Loss of Gliotoxin Biosynthesis Rewires Fungal Redox Metabolism and Impairs Macrophage Immune Competence in Aspergillus fumigatus

Aspergillus fumigatus (A. fumigatus) is a major opportunistic fungal pathogen, and gliotoxin (GT) is considered one of its key virulence factors. However, whether loss of GT biosynthesis reshapes fungal metabolism and thereby influences host immune responses remains unclear. Here, using the wild-type strain (WT), the gliP deletion strain (gliPΔ), and the complemented strain (gliPR), we performed untargeted metabolomic analyses of fungal hyphe and culture supernatants, integrated these data with transcriptomic profiling of infected THP-1 macrophages, and further validated the findings by exogenous GT stimulation, phagocytosis assays, and inflammatory cytokine analysis.
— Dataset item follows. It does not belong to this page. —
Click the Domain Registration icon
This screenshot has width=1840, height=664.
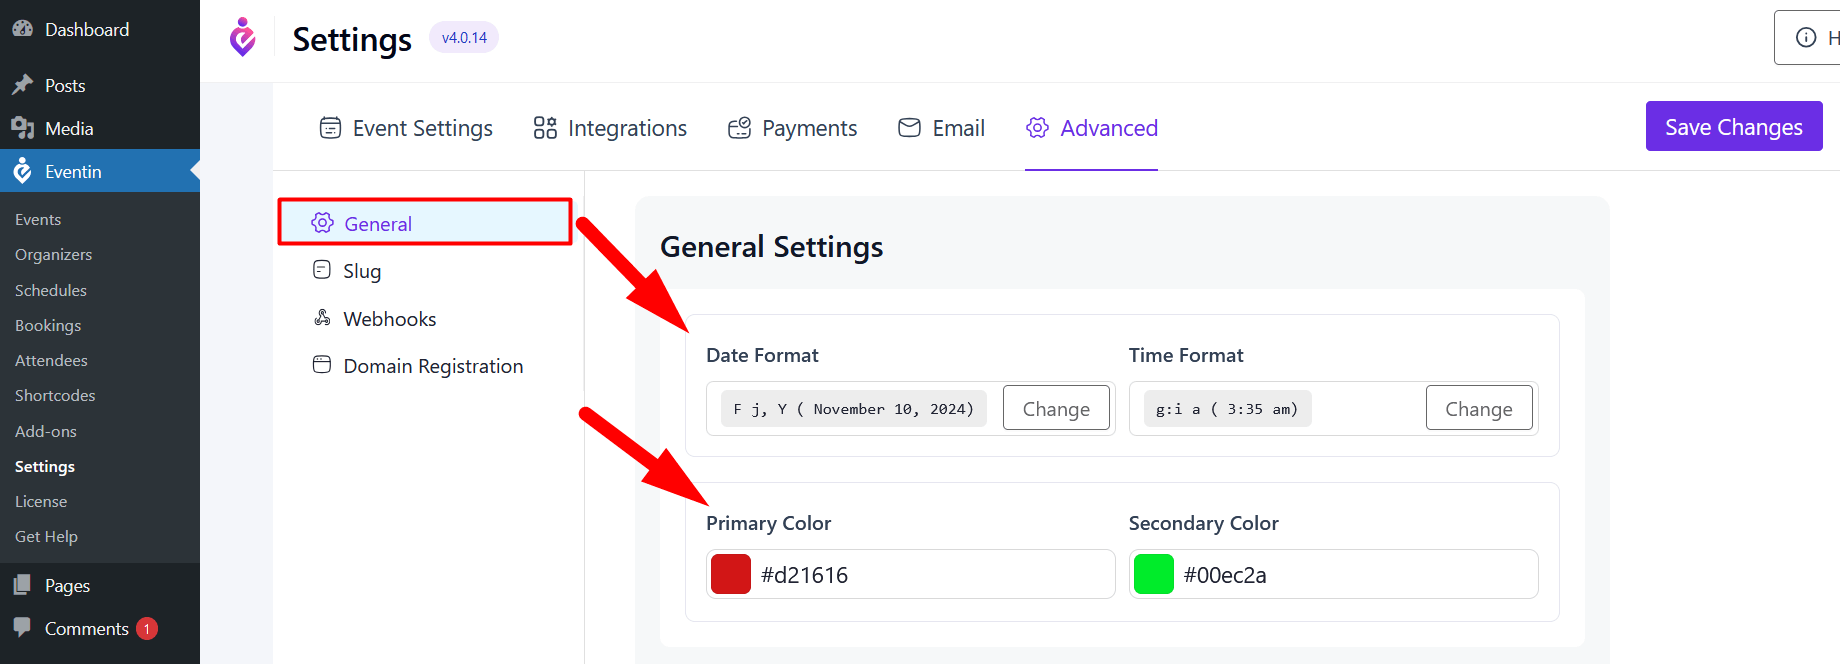tap(322, 365)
We found that GT deficiency induced marked intracellular and extracellular metabolic reprogramming in A. fumigatus, with the most prominent changes involving amino acid metabolism, sulfur metabolism, coenzyme biosynthesis, and redox homeostasis. These alterations were accompanied by attenuated host immune and inflammatory transcriptional responses, suppression of oxidative phosphorylation- and ROS-related programs, and impaired phagocytic clearance. Together, our data indicate that GT biosynthesis is not only required for fungal metabolic homeostasis but is also closely linked to host immune competence, providing a new framework for understanding the contribution of GT to the pathogenesis of aspergillosis.